====== Selected passage ======
Arguments Mount Against Obama Admin’s Latest Move to Curb Global Warming

"It will be bad for jobs."

  • The Environmental Protection Agency is announcing emission reduction requirements of 30 percent Monday, basing its rule on the Clean Air Act. 
  • States and industry most impacted by the rule argue that it is not only overreaching the intent of the law, but could harm jobs and public health.
  • It's also argued that the rule might not even result in the emission reductions it seeks. 

The Obama Administration's plan to require power plants to cut emissions by one-third by 2030, which is being called the most significant of U.S. environmental regulation in decades, won't go down without a political fight.

"It's going to be like eating spaghetti with a spoon. It can be done, but it's going to be messy and slow," Michael Gerrard, director of the Center for Climate Change Law at Columbia University, said.

Emissions spew out of a large stack at the coal fired Morgantown Generating Station, on May 29, 2014 in Newburg, Maryland. (Mark Wilson/Getty Images) Emissions spew out of a large stack at the coal fired Morgantown Generating Station, on May 29, 2014 in Newburg, Maryland. (Mark Wilson/Getty Images)

At the crux of the problem is Obama's use of a 30-year-old law that was not intended to regulate the gases blamed for global warming. Lawyers for states and industry also are likely to argue that it violates the Clean Air Act's intent.

The Electric Reliability Coordinating Council, a group of energy companies that maintains it has "long supported commonsense interpretation of the Clean Air Act," wrote ahead of EPA Administrator Gina McCarthy's announcement Monday that the agency basing its rule on a "seldom used provision of the Clean Air Act is unprecedented."
====== Data listing ======
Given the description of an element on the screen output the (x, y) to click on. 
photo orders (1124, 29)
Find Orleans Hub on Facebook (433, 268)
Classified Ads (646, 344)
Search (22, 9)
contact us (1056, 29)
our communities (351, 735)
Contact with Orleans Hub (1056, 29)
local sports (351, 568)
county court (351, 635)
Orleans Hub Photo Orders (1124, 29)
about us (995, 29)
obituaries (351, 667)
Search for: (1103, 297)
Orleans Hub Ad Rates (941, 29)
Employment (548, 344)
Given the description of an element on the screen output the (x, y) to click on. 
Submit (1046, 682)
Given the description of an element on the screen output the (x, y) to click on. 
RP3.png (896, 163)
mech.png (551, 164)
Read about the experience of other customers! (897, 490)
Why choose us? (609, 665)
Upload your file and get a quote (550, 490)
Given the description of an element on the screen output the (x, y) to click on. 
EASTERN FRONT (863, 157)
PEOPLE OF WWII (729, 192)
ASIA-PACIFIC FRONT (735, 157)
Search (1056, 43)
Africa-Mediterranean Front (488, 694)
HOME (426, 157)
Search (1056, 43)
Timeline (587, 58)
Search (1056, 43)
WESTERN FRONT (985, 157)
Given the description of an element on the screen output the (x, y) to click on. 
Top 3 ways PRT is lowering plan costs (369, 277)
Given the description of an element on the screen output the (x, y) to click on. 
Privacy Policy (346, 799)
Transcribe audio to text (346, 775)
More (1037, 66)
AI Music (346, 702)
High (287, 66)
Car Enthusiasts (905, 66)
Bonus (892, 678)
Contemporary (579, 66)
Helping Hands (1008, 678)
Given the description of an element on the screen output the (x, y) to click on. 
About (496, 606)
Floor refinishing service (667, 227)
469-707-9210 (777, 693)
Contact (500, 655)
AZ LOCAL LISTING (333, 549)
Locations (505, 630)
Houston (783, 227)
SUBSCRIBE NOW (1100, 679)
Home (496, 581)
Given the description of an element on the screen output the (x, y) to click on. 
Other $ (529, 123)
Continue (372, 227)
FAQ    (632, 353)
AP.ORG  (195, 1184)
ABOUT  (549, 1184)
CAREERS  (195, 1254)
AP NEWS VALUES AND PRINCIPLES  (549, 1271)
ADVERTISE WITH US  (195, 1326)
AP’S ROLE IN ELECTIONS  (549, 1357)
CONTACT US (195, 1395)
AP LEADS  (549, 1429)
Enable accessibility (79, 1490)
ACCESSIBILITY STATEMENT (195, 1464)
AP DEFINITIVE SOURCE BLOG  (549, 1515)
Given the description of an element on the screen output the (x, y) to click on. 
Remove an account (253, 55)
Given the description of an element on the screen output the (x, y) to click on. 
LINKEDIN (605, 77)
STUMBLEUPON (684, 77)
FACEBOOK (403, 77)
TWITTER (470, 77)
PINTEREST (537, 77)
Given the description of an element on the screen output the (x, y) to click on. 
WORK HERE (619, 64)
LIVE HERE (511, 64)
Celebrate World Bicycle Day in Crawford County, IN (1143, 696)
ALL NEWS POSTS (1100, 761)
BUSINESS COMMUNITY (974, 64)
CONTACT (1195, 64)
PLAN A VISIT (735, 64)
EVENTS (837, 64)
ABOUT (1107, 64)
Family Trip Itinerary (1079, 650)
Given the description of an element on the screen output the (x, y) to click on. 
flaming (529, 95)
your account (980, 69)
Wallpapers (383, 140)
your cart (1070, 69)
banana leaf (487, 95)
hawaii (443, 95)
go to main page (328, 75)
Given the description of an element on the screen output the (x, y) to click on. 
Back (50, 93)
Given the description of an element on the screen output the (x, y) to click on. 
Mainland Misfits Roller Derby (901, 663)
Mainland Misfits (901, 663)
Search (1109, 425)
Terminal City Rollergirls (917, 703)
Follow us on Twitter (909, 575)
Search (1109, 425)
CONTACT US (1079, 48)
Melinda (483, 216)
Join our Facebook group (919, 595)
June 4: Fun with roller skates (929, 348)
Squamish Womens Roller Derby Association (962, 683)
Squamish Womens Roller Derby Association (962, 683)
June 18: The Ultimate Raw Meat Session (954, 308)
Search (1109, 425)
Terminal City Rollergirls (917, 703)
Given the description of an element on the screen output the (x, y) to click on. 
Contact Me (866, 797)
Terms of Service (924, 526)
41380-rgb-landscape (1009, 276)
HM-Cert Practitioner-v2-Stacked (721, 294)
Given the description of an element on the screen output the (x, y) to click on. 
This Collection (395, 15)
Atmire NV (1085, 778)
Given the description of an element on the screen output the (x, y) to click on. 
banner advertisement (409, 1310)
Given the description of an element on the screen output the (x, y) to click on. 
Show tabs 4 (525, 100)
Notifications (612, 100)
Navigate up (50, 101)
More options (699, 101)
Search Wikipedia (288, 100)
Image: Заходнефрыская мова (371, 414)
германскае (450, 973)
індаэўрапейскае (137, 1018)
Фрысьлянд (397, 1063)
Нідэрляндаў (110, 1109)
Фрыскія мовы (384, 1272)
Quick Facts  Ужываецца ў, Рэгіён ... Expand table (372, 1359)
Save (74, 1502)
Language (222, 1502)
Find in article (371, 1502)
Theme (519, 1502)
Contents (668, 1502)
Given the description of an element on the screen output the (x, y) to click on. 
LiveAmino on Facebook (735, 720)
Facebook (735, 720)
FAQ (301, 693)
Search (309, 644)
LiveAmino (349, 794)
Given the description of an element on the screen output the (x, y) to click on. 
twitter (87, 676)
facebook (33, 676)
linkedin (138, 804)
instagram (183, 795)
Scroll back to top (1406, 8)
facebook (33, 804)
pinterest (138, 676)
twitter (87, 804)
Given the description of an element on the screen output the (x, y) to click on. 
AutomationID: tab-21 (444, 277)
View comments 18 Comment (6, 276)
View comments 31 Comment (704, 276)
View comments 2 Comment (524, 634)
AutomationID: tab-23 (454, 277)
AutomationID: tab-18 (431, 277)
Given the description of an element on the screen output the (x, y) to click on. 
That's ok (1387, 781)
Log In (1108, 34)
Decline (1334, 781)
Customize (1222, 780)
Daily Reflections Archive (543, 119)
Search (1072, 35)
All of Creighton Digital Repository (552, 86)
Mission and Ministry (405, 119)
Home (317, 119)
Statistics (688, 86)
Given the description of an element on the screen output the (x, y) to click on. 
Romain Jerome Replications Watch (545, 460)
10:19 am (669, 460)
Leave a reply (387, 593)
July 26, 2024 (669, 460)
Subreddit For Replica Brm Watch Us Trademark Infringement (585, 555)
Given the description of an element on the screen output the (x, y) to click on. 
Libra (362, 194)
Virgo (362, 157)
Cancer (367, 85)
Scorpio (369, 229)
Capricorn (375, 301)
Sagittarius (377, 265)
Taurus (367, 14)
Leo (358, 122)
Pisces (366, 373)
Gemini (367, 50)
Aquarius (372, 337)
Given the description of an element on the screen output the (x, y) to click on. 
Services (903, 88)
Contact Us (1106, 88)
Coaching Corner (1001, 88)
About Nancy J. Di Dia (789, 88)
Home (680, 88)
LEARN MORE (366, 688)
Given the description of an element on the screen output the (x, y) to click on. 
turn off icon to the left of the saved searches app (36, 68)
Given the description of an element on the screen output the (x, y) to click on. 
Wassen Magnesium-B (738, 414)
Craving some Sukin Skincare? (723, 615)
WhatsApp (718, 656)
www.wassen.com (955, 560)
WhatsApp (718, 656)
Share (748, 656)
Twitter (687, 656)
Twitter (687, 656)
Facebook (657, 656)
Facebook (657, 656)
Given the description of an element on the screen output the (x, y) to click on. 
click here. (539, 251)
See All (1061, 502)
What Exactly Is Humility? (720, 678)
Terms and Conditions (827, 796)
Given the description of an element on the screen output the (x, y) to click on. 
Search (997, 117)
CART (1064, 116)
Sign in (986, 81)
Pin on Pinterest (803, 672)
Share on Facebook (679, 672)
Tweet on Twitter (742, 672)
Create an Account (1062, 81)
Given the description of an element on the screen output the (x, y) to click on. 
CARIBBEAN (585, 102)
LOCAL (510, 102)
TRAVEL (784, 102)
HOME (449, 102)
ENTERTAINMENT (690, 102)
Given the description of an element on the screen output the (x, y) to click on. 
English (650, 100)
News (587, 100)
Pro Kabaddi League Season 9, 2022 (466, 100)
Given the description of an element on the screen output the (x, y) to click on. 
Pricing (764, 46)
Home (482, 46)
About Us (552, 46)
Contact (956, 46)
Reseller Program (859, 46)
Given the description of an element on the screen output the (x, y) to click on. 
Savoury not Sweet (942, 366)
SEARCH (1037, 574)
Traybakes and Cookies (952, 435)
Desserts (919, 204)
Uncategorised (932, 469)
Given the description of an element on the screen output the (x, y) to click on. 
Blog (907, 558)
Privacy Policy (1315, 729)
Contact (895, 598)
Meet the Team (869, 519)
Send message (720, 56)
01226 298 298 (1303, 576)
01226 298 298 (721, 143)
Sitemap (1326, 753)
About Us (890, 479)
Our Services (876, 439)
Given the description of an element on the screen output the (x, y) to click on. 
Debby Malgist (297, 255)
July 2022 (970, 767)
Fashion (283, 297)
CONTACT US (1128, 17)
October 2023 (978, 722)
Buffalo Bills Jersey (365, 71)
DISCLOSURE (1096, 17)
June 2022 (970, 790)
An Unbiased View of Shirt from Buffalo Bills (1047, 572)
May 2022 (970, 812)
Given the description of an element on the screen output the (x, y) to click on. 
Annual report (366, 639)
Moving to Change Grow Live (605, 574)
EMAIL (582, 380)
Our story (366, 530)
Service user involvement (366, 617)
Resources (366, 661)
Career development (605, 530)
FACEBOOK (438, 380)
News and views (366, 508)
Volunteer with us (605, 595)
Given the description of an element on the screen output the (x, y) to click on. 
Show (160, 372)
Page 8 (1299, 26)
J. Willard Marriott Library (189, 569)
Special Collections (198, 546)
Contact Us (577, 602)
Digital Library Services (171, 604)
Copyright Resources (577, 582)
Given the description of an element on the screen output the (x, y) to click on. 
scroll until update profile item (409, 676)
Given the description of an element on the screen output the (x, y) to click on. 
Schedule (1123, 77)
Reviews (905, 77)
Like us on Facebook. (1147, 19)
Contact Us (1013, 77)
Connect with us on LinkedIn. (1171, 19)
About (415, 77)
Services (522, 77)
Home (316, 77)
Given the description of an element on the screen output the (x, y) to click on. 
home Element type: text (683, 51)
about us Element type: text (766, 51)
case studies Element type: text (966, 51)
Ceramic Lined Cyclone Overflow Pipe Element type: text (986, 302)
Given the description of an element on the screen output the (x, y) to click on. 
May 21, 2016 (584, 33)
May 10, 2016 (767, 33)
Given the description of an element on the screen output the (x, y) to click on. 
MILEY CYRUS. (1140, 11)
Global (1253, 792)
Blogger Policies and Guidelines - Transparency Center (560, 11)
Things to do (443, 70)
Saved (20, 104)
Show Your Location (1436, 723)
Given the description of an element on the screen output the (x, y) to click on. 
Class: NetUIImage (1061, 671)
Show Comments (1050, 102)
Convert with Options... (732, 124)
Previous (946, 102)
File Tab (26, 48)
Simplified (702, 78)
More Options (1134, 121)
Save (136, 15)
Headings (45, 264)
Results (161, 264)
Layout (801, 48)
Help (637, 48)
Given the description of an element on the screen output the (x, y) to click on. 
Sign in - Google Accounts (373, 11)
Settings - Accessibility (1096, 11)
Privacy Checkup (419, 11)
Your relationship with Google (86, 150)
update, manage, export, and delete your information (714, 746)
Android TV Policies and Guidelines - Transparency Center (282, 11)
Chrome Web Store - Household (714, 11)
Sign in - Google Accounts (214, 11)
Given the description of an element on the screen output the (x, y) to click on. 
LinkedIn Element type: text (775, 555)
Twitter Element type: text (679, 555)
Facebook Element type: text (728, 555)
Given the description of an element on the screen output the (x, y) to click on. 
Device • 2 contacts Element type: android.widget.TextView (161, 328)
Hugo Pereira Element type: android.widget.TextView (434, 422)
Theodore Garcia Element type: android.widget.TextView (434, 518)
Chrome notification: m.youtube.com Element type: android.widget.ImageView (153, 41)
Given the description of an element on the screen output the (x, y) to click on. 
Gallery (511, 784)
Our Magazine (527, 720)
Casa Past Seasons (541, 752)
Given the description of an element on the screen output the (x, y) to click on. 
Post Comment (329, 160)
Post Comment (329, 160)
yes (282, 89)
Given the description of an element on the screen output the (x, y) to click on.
======
• **Written problem A**: In the article on the EPA emissions rule, what position does Michael Gerrard hold?
• **Written problem B**: Pick up the article on the EPA emissions rule after its last sentence and keep writing.

• **Task result A**: He is director of the Center for Climate Change Law at Columbia University.

• **Task result B**:
"Even if the EPA may address carbon emissions from power plants in some reasonable fashion, the way it does it can still be illegal," the ERCC wrote. "The EPA proposes a carbon reduction number not based on what an improved power plant might do, but rather on a whole range of changes in the way families and businesses can consume energy. All of this is based on a section of the Clean Air Act (section 111(d)) that is a few hundred words and doesn't mention demand-side reductions or carbon or even power plants."

What's more, the ERCC argues, in addition to several other issues, that the rule would not even lead to the emission reductions the administration seeks.

"This assumes that any power generation built to replace these plants would be carbon free -- an assumption that is obviously unrealistic," ERCC wrote, noting that efforts to reduce carbon dioxide emissions in this manner might also be futile as other countries are unlikely to follow similar reduction procedures.

"There is little evidence that our trade competitors will 'follow our lead' on carbon regulation when the competitive advantage of their industries hang in the balance. Indeed, as manufacturing moves overseas in search of more optimal regulatory conditions, even more carbon will be released as less efficient factories churn out goods that must then be transported thousands of miles back to U.S. customers," the ERCC continued.

The new rule, as the president described it in a news conference in 2010, is another way of "skinning the cat" on climate change. The EPA is expected to offer a range of options to states to meet targets that will based on where they get their electricity and how much carbon dioxide they emit in the process.

"The purpose of this rule is to really close the loophole on carbon pollution, reduce emissions as we've done with lead, arsenic and mercury and improve the health of the American people and unleash a new economic opportunity," said Frances Beinecke, president of the Natural Resources Defense Council, which has drafted a plan that informed the EPA proposal.

Watch this video from the Associated Press for more of a description of the basics about the rule:

While some states will be allowed to emit more and others less, overall the reduction will be 30 percent nationwide.

The options include making power plants more efficient, reducing the frequency at which coal-fired power plants supply power to the grid, and investing in more renewable, low-carbon sources of energy. In addition, states could enhance programs aimed at reducing demand by making households and businesses more energy-efficient.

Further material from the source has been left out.